“Uno nunca espera que el traidor sea aquel que caminó a tu lado, en silencio.”
La noche ya había caído como un telón espeso cuando volvimos al corazón del circo maldito. La tierra estaba húmeda, el aire pesado, y los murmullos… más intensos. Era como si algo estuviera esperando.
Steve caminaba delante de mí, con su varita —digo, linterna— encendida, cuidando cada paso que yo daba. Su espalda era mi refugio.
El escudo que Dios me puso cuando mi alma aún no sabía protegerse sola.
Percy iba con Sara, repasando cada símbolo extraño que aparecía en las paredes de las carpas. Alberto —el descarado— seguía a distancia, sabiendo que un paso más cerca mío y probablemente sería “expulsado del plan de salvación” por Steve.
David… estaba callado.
Demasiado callado.
Y no lo notamos.
Entramos a una especie de sala circular, con cortinas negras y símbolos en el suelo. Había sangre seca. Cuerpos ya podridos, restos de maldad.
David nos dijo que eso era “parte del sacrificio que hacía el líder del circo”.
Pero ahora me doy cuenta…
Él hablaba con demasiada precisión.
Con demasiada familiaridad.
Steve se agachó para revisar uno de los símbolos.
Y ahí fue.
El sonido del metal, el crujir de la traición.
¡CHAK!
David lo apuñaló por la espalda.
—¡STEVE! —grité, corriendo hacia él mientras mi mundo se congelaba.
Todo se volvió lento.
Vi su cuerpo tambalear.
La sangre brotar.
Su rostro… confundido. No de dolor. De decepción.

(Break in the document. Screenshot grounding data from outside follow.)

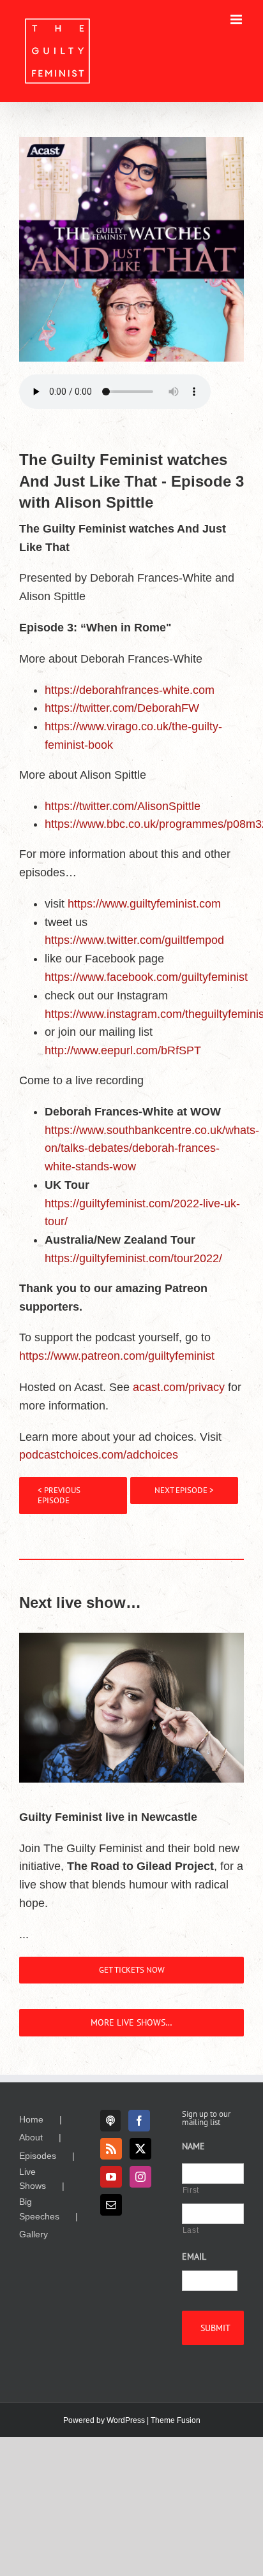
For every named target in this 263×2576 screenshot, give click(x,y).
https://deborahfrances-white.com (129, 690)
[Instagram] (140, 2177)
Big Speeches (39, 2209)
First (191, 2190)
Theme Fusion (175, 2420)
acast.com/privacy (179, 1387)
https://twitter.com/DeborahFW (122, 708)
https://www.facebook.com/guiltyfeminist (146, 977)
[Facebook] (139, 2120)
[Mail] (111, 2205)
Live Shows (32, 2179)
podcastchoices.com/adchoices (98, 1454)
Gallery (33, 2234)
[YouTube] (111, 2177)
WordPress (126, 2420)
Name (193, 2146)
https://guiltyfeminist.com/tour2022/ (133, 1258)
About (31, 2137)
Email (194, 2256)
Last (191, 2230)
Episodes (37, 2156)
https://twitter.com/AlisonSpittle (122, 806)
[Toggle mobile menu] (237, 19)
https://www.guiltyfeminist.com (144, 903)
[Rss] (111, 2149)
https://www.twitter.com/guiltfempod (134, 940)
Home (31, 2119)
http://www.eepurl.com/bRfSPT (123, 1050)
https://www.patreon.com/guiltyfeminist (116, 1356)
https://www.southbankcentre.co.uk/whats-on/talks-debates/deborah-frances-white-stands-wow (152, 1149)
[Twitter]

—¿Por qué? —susurró Steve, cayendo de rodillas.
Y yo corrí. Como si mi alma ardiera. Como si Dios mismo me hubiese lanzado hacia él con alas.
Lo sostuve en mis brazos.
Su sangre manchaba mi blusa. Su pecho se movía, débil. Pero se movía.
“No. No, no, no. Tú no. A ti no te puedes ir. ¡Eres mi yugo, mi otra mitad! ¡Mi bendición con rizos y voz suave! ¡NO!”
David nos miró… y sonrió.
—Él debía morir. Ustedes no entienden el poder que guardan. Pero lo entenderán… cuando estén solos.
Y desapareció. Como si se hubiese tragado la tierra.
Sara, furiosa, lanzó un hechizo que hizo estallar las cortinas. Percy gritaba órdenes. Alberto por primera vez sirvió de algo y ayudó a Sara a detener la hemorragia de Steve.
Yo solo lloraba.
—Quédate conmigo, Steve. Quédate. Prometiste orar conmigo cada noche. Prometiste esperarme en el altar. Prometiste que íbamos a vencer esto juntos…
Él me miró. Ojos entrecerrados. Pero aún… aún con luz.
—Estoy aquí, amor… No me voy. Dios no ha terminado conmigo aún.
Y lloré más.
Más que con Javier.
Más que con Natali.
Porque Steve era mi mundo. Y esa noche casi lo perdía.